ACTIVITY -
Exactly reproduce the lines from the one containing "Given: Open the 比例 H value dropdown" through the last line of the data, both ends included, leaving out pictures.

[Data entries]
§ §

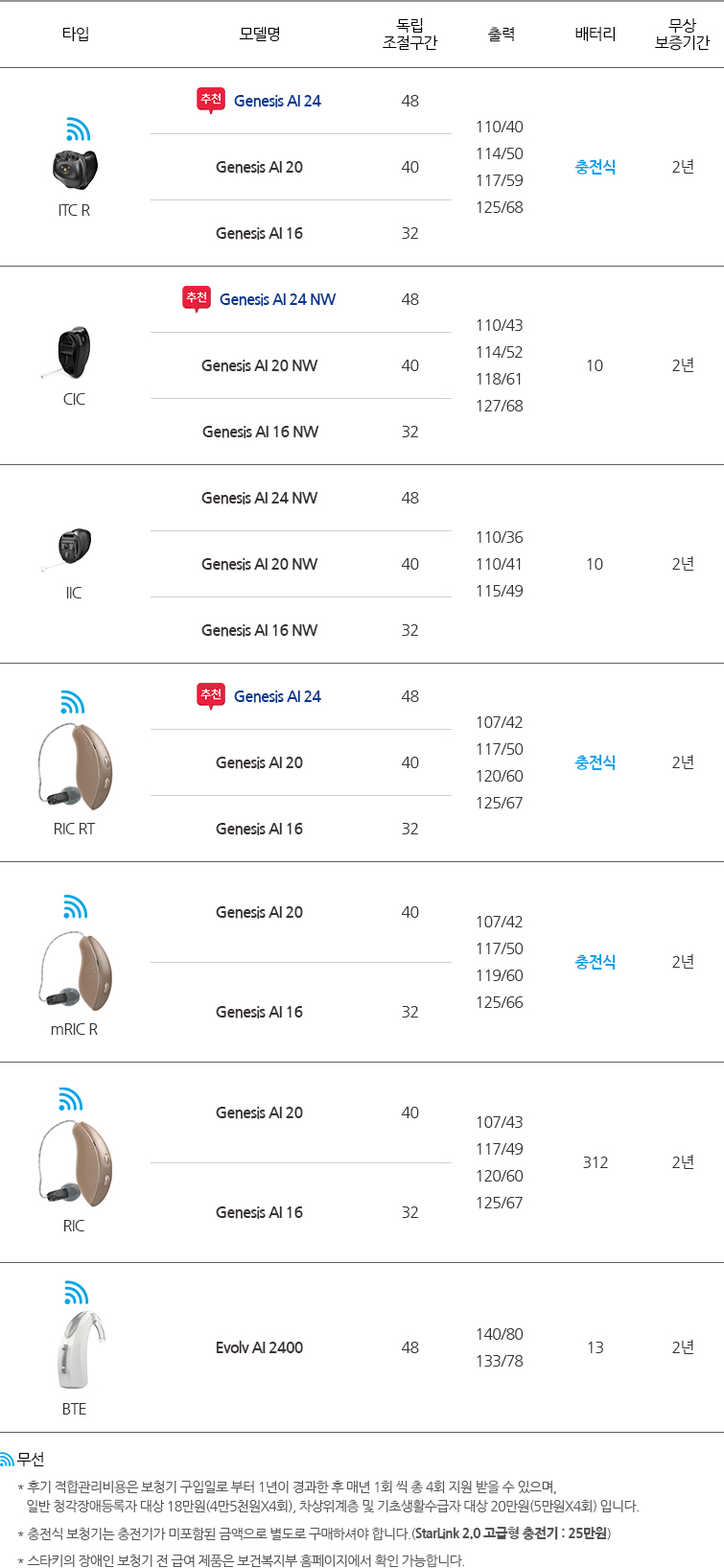Screen dimensions: 724x1568
Task: Click the 타입 column header
Action: (75, 34)
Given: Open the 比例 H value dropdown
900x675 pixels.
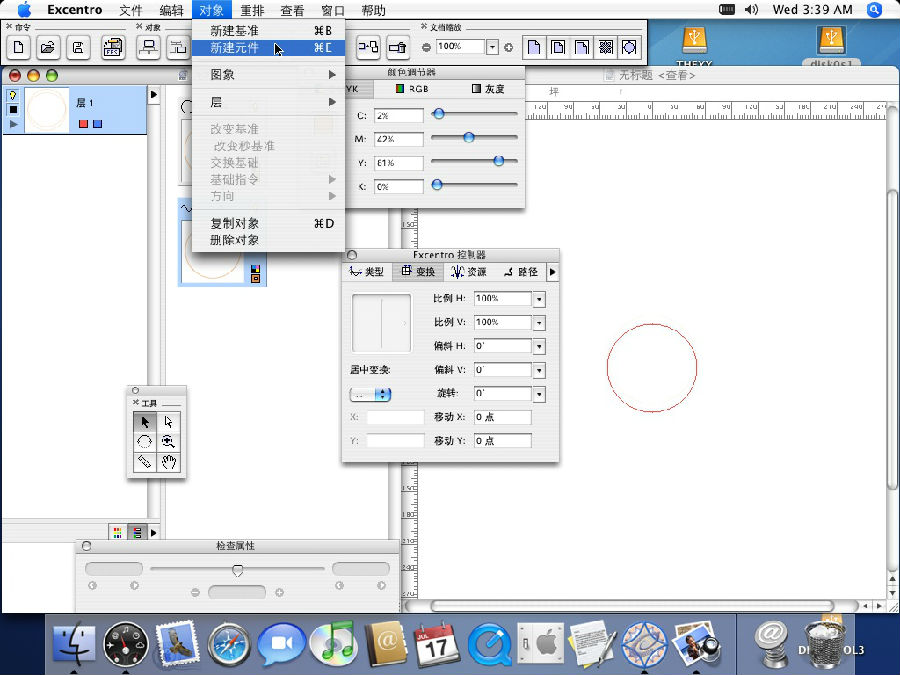Looking at the screenshot, I should (x=539, y=299).
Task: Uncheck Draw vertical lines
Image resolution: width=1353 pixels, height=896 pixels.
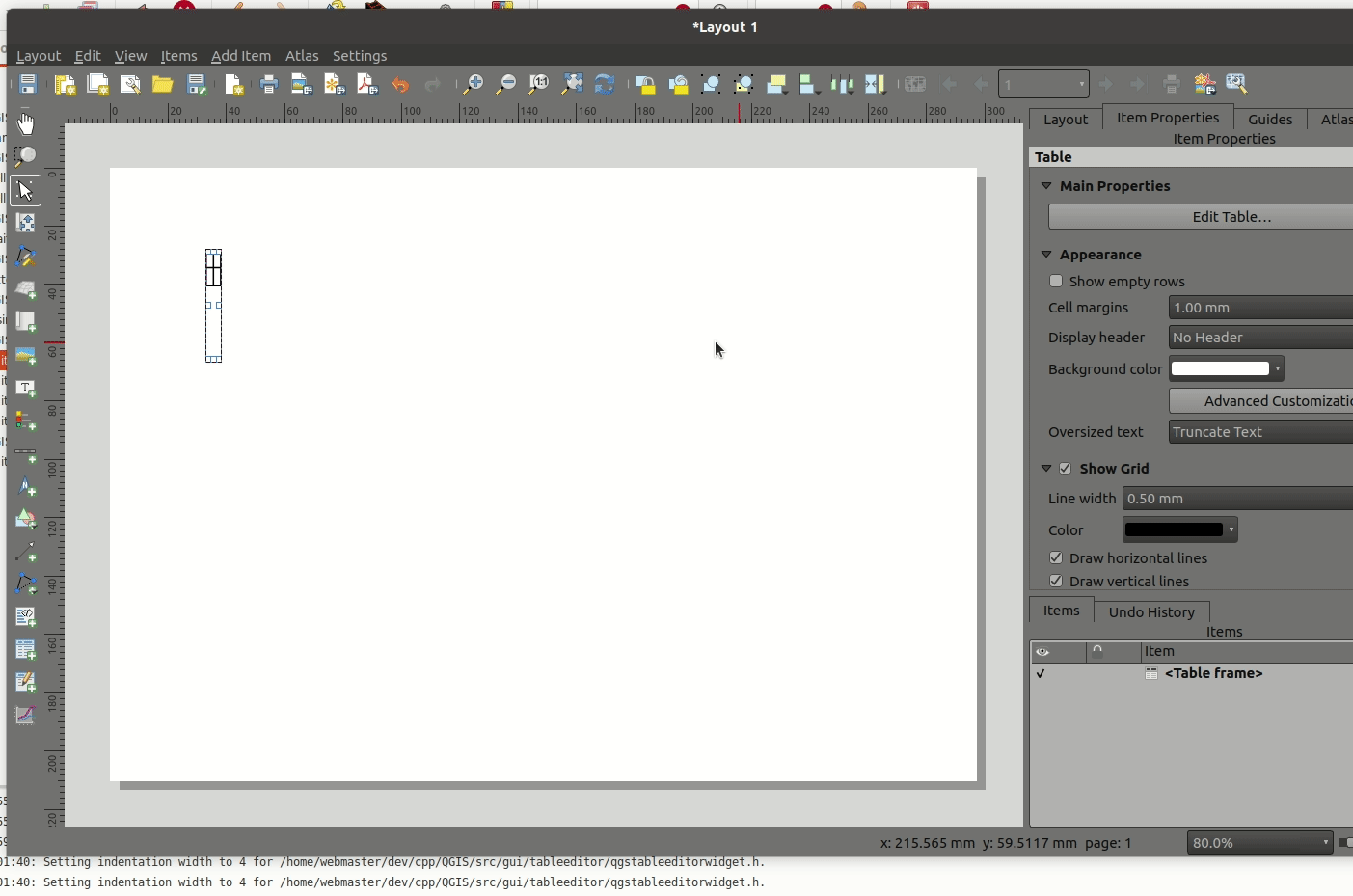Action: coord(1056,582)

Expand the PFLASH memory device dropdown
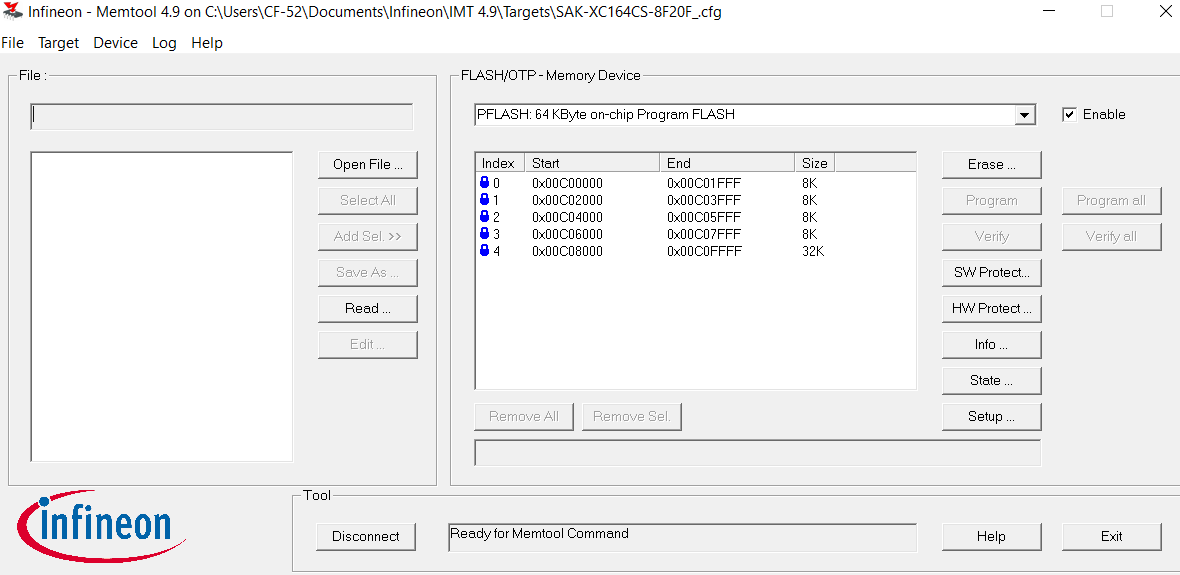coord(1024,115)
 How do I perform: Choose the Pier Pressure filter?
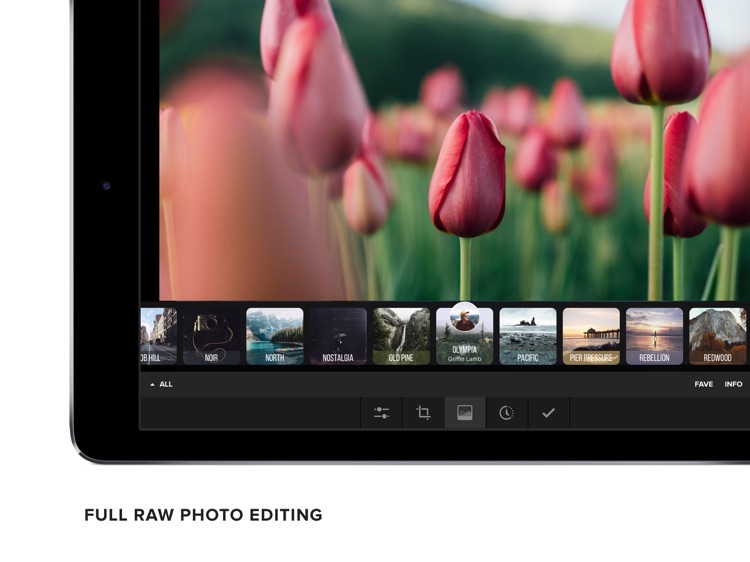591,337
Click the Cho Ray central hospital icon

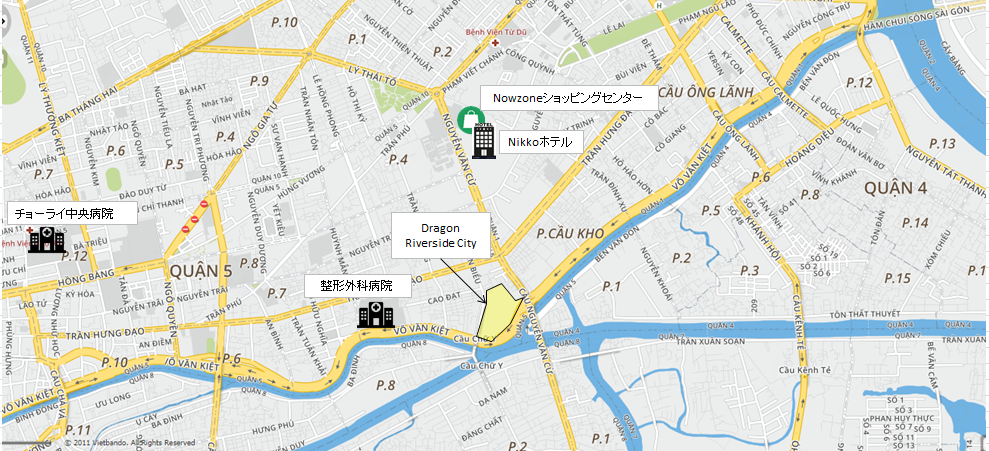[x=46, y=240]
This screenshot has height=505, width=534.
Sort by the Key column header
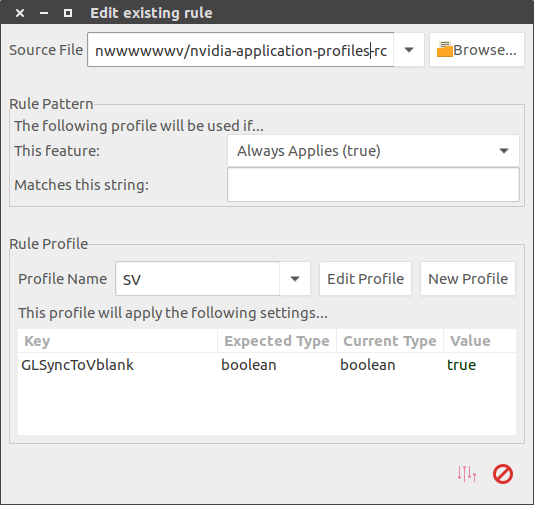pyautogui.click(x=117, y=341)
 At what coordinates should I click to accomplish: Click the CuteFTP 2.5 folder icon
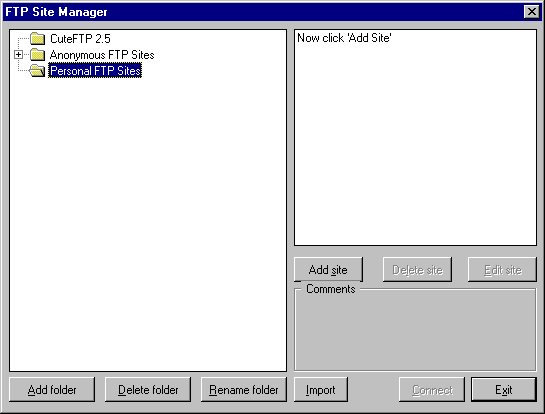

§ §

RESULT OF THIS EXERCISE -
Given: Open the 比例 H value dropdown
900x675 pixels.
Looking at the screenshot, I should (x=539, y=299).
Task: Uncheck Draw vertical lines
Image resolution: width=1353 pixels, height=896 pixels.
Action: coord(1056,582)

Expand the PFLASH memory device dropdown
coord(1024,115)
 How do I perform: Choose the Pier Pressure filter?
591,337
Click the Cho Ray central hospital icon

[x=46, y=240]
This screenshot has height=505, width=534.
Sort by the Key column header
pyautogui.click(x=117, y=341)
 At what coordinates should I click to accomplish: Click the CuteFTP 2.5 folder icon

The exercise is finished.